Il a fallu la vigilance de l’inspecteur du travail Gérard Filoche pour détecter le tour de passepasse de M. Macron (7). Formellement, le ministre s’est contenté de supprimer un petit alinéa dans l’article 2064 du code civil. Mais ce simple trait de plume change tout. L’alinéa passé à la trappe précisait : « Aucune convention ne peut être conclue à l’effet de résoudre les différends qui s’élèvent à l’occasion de tout contrat de travail soumis aux dispositions du code du travail entre les employeurs, ou leurs représentants, et les salariés qu’ils emploient. » Désormais, l’obstacle est levé. Il suffit qu’un employeur voulant, par exemple, réduire le paiement des heures supplémentaires signe une convention avec un salarié « volontaire » pour qu’elle s’applique sans recours possible.

On glisse ainsi vers une justice à l’américaine où aucun code spécifique du travail n’existe au niveau national, les relations patrons-salariés relevant de la procédure civile. Les conflits s’y règlent dans 95 % des cas entre avocats, avant le procès. Nul besoin de jouer les mauvais esprits pour imaginer la disparité des moyens entre employeur et salariés. En France, ce sont les juges prud’homaux (dont l’accès est gratuit) qui examinent les affaires.

En bonne logique, M. Macron s’attache à grignoter leurs pouvoirs (art. 83 et 84, avec leur vingtaine de dispositions).
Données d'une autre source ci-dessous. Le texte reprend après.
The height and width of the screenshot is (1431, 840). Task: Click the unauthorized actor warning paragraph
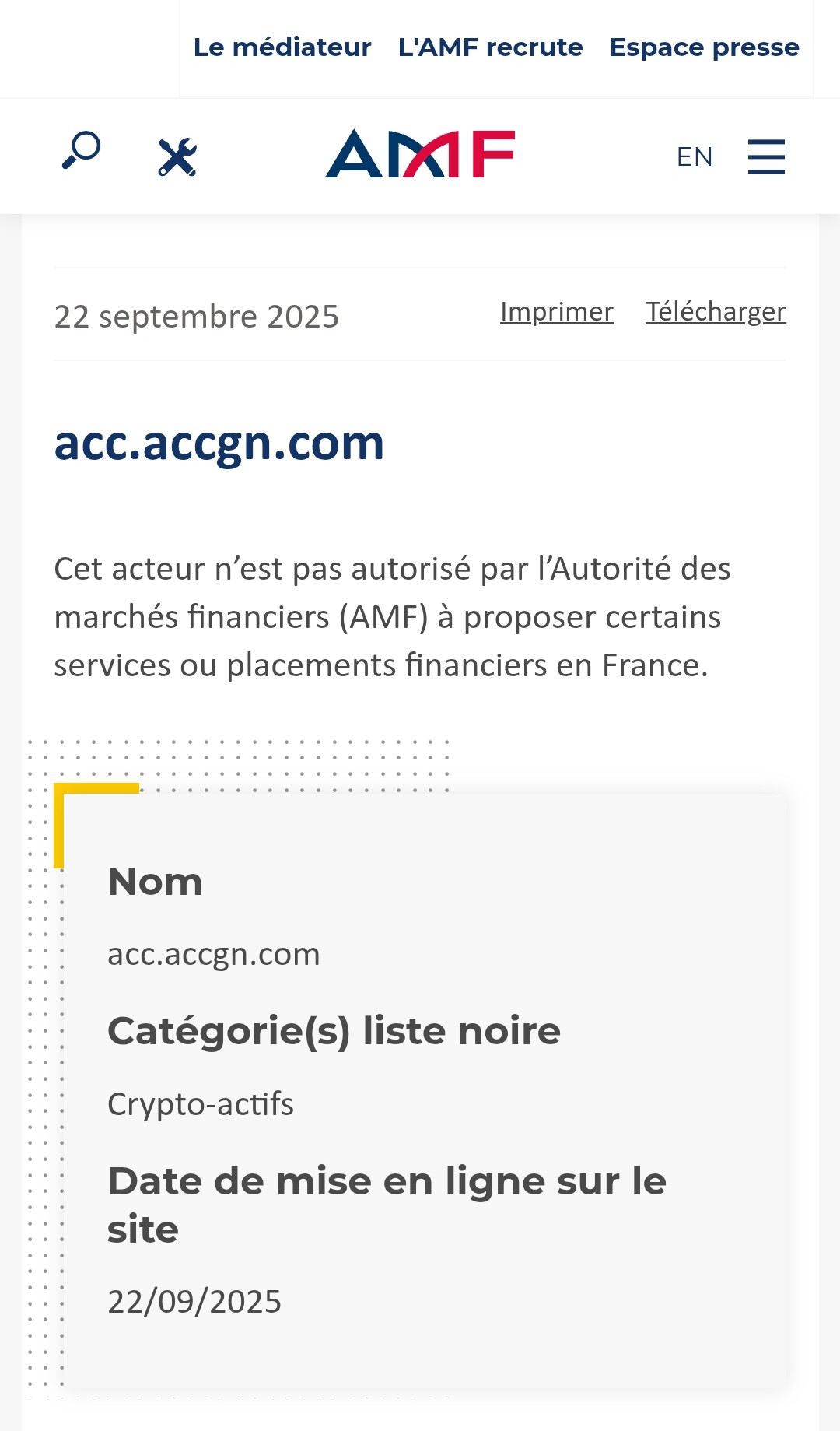(392, 617)
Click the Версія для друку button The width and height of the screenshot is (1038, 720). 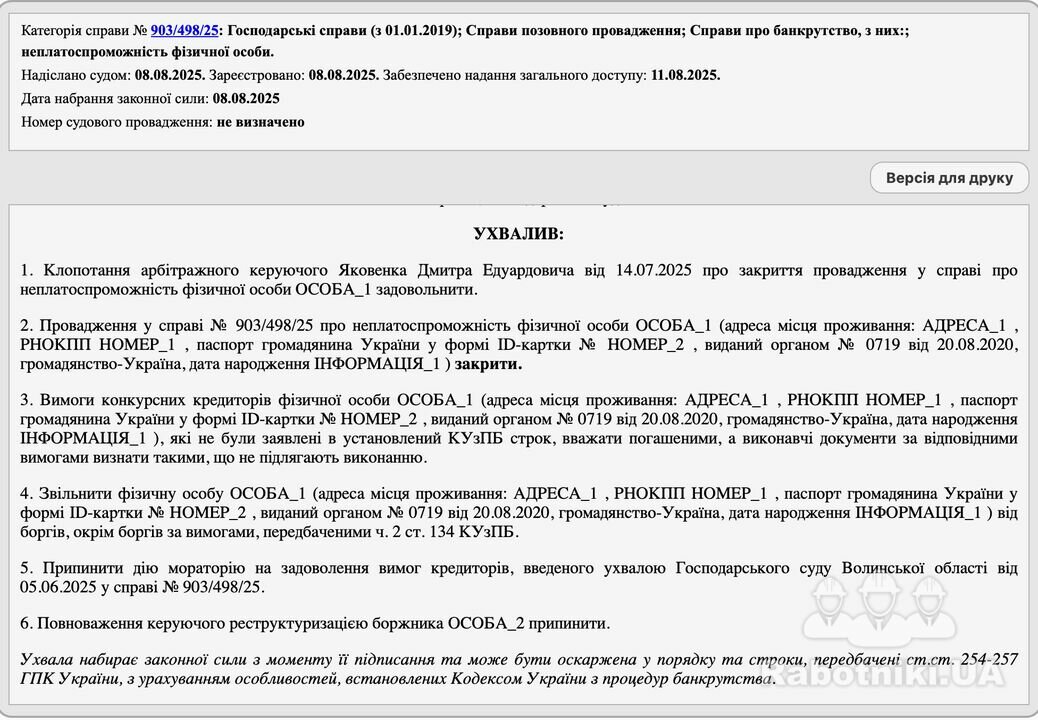949,178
Certes, le texte apporte un statut protecteur au « défenseur syndical », celui qui accompagne le salarié. Mais il impose aux conseillers des « obligations » renforcées — comme « s’abstenir de tout acte ou comportement public incompatible avec leur fonction » — et des sanctions alourdies (8).

Au nom du raccourcissement des délais de jugement, la loi facilite le recours aux séances en formation restreinte (un juge salarié et un juge employeur — au lieu de deux et deux). Un premier pas vers une justice plus expéditive à défaut d’être juste. Pour répondre aux délais effectivement insupportables (11,9 mois en moyenne, avec des pointes à deux ans, voire plus), mieux aurait valu accroître les moyens.

Non seulement le gouvernement écarte cette possibilité, mais l’élection des quinze mille conseillers prud’homaux n’est pas rétablie. Elle aurait dû se dérouler en décembre 2013 si M. Hollande ne l’avait pas supprimée. Comme explication, on a invoqué la forte abstention (74 % chez les salariés et 68 % chez les employeurs en 2008). A ce rythme, on pourra bientôt supprimer les élections législatives partielles : celle du Doubs le 1er février dernier a affiché 61 % d’abstention. L’argument avait déjà été avancé pour supprimer l’élection aux conseils d’administration des organismes de sécurité sociale après 1983. Ces scrutins sociaux étaient pourtant les seuls où tous les salariés et chômeurs — français et immigrés — avaient le droit de vote.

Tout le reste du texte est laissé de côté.